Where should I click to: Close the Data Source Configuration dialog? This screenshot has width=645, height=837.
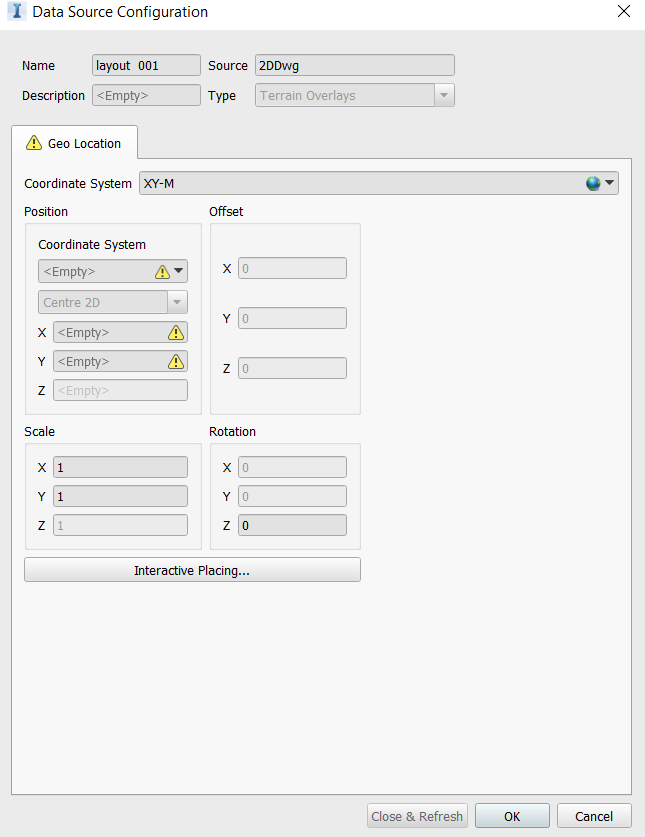pyautogui.click(x=624, y=11)
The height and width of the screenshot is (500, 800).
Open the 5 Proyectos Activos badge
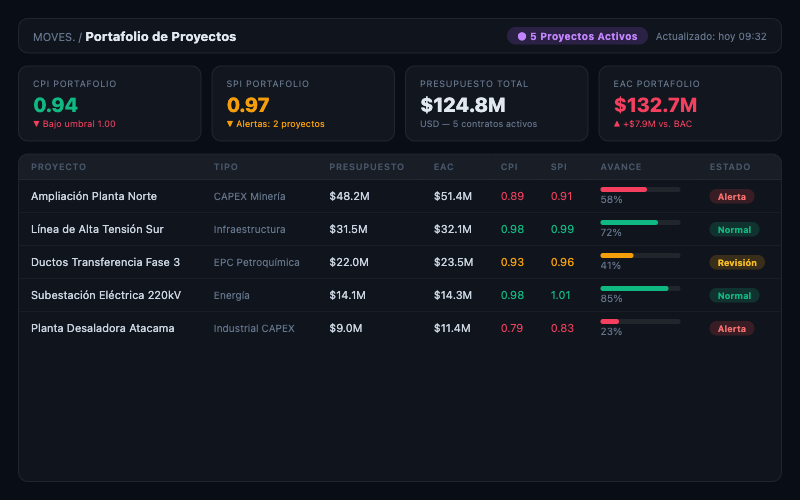pos(577,37)
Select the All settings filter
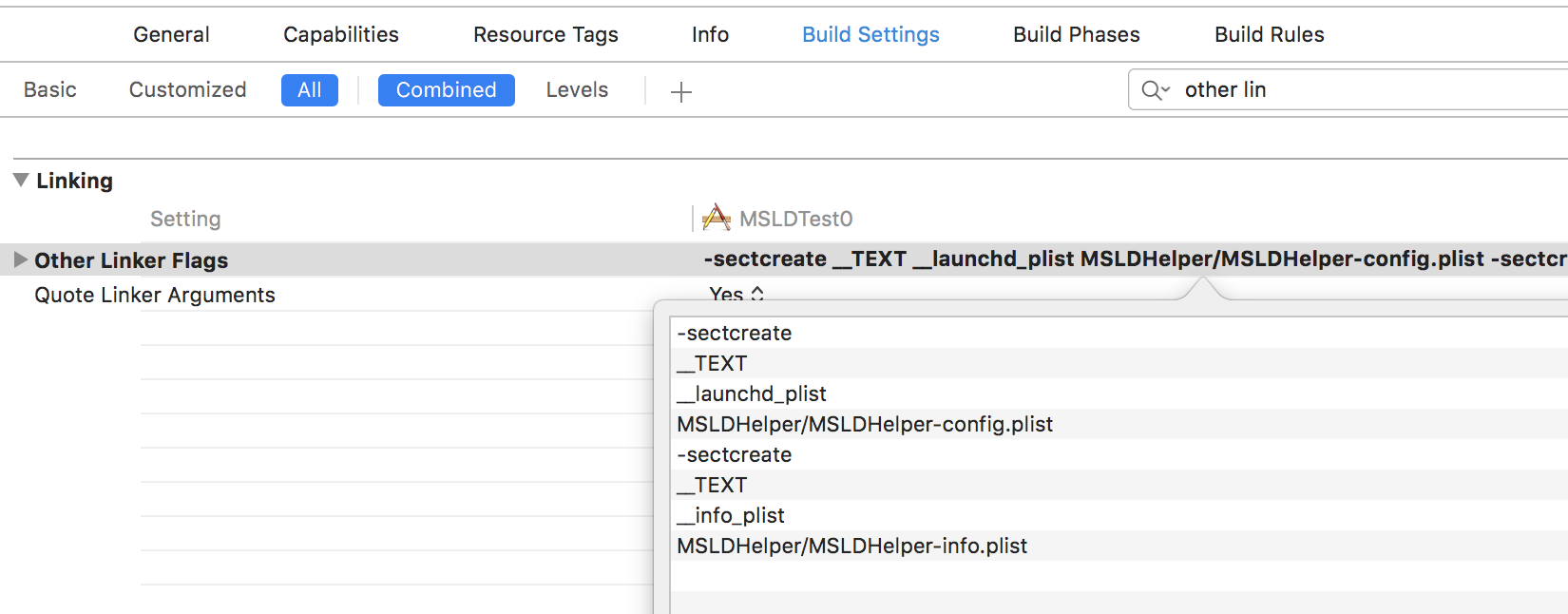This screenshot has height=614, width=1568. 309,90
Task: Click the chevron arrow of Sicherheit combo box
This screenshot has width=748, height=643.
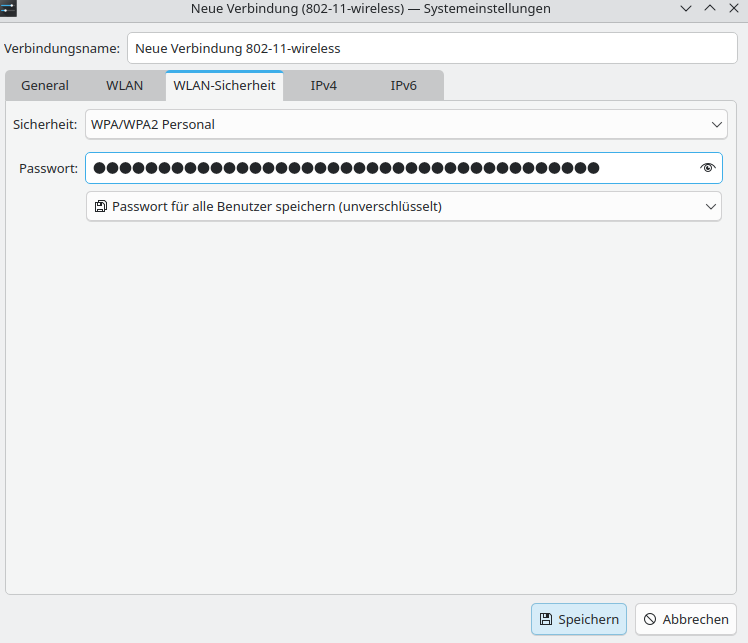Action: 716,125
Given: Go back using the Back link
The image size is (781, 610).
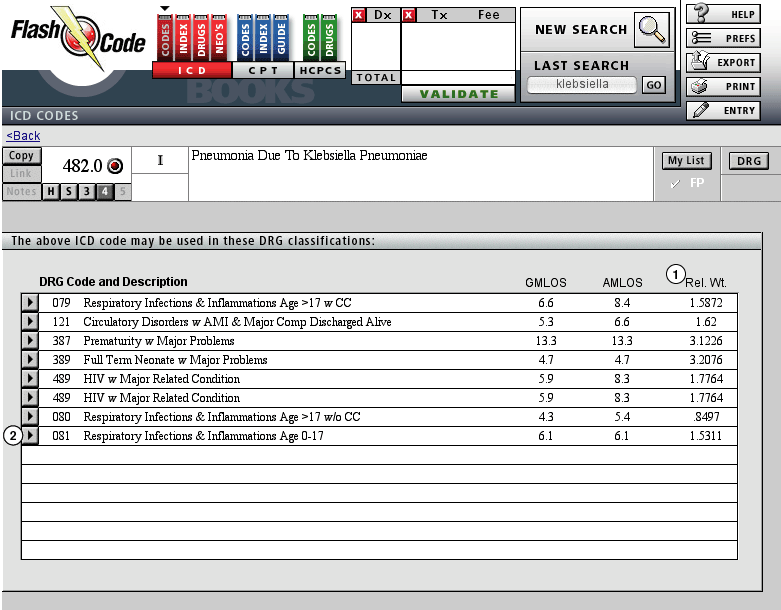Looking at the screenshot, I should pyautogui.click(x=23, y=136).
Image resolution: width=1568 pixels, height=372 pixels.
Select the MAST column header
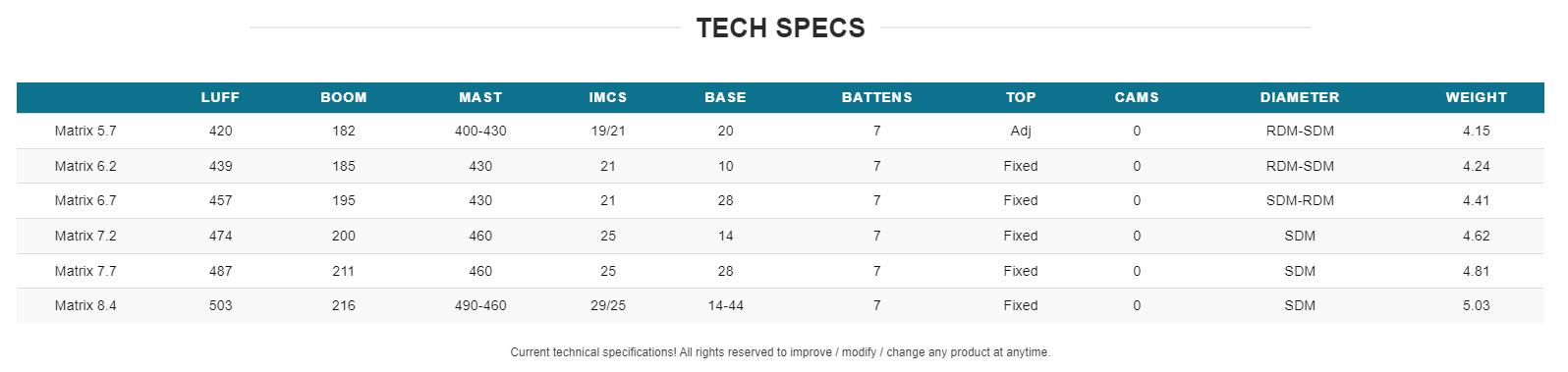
──────────────────────────────
#### Problem description:
A faithful copy is needed of the lines from the one containing "The height and" through the last line of the data above, with pictures left out.

#### Written response:
The height and width of the screenshot is (500, 800).
Open the 5 Proyectos Activos badge
pos(577,37)
Select the All settings filter
This screenshot has height=614, width=1568. 309,90
Task: Click the chevron arrow of Sicherheit combo box
This screenshot has width=748, height=643.
Action: 716,125
Given: Go back using the Back link
The image size is (781, 610).
Looking at the screenshot, I should pyautogui.click(x=23, y=136).
Image resolution: width=1568 pixels, height=372 pixels.
Select the MAST column header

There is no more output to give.